**Work required:**
Beginning at the line that mentions "Task: Reply to", retype the rest of the records below exactly. Pictures are not part of the copy.

**Records supplied:**
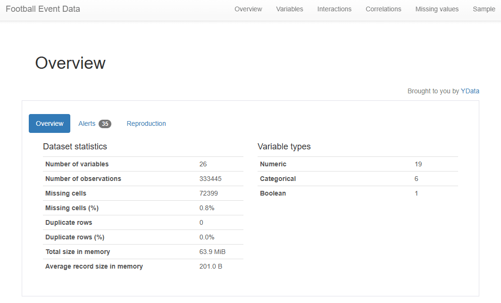Open the Reproduction tab
501x303 pixels.
click(x=146, y=123)
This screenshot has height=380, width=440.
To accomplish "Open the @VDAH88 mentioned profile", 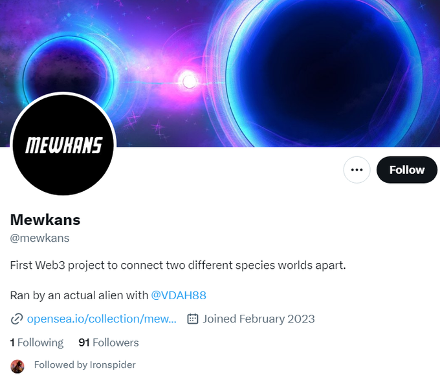I will point(179,295).
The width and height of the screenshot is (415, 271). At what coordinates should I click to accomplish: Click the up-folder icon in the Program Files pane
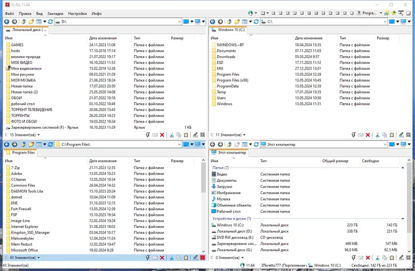23,144
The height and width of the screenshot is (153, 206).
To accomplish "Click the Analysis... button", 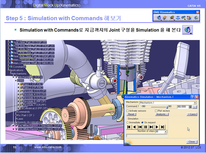I will (x=162, y=114).
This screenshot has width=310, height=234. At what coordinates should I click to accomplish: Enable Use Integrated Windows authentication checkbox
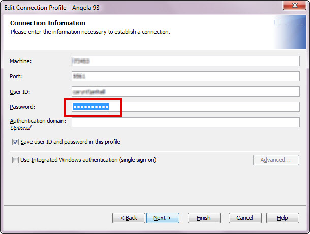pos(15,160)
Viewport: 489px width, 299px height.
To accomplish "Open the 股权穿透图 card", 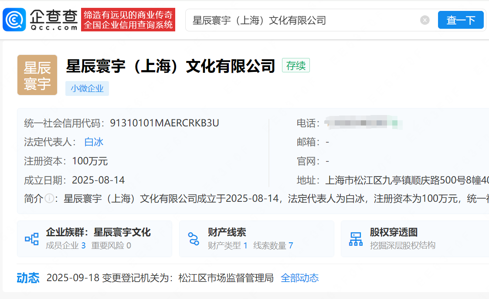I will click(394, 232).
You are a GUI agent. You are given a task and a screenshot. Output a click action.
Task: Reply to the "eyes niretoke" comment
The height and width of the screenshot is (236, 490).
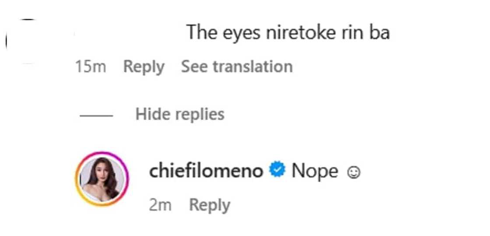144,67
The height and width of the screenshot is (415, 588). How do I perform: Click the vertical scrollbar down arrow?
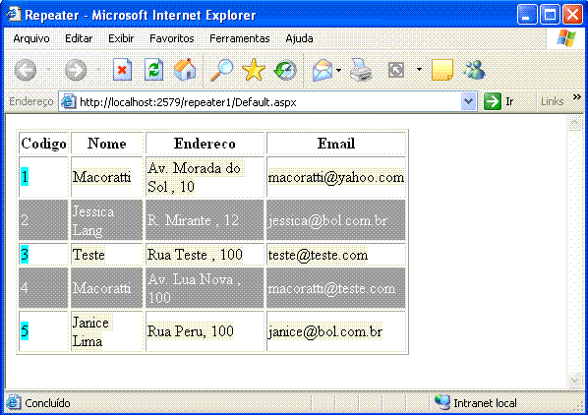(x=575, y=381)
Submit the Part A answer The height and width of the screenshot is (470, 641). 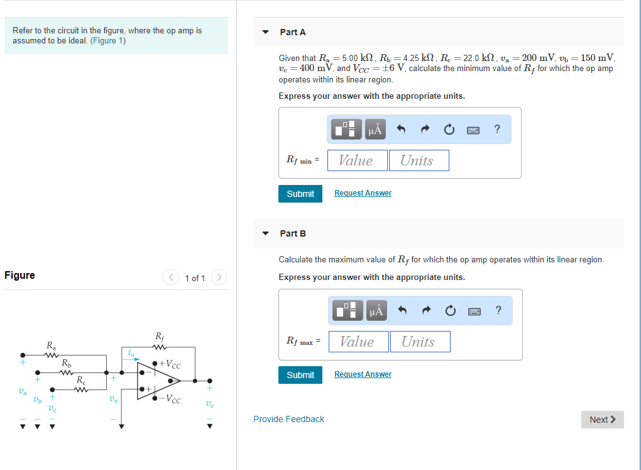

**Answer for the task:**
Task: Reply to the "eyes niretoke" comment
The height and width of the screenshot is (236, 490).
144,67
The height and width of the screenshot is (415, 588). How do I perform: Click the vertical scrollbar down arrow?
(x=575, y=381)
Submit the Part A answer The height and width of the screenshot is (470, 641). 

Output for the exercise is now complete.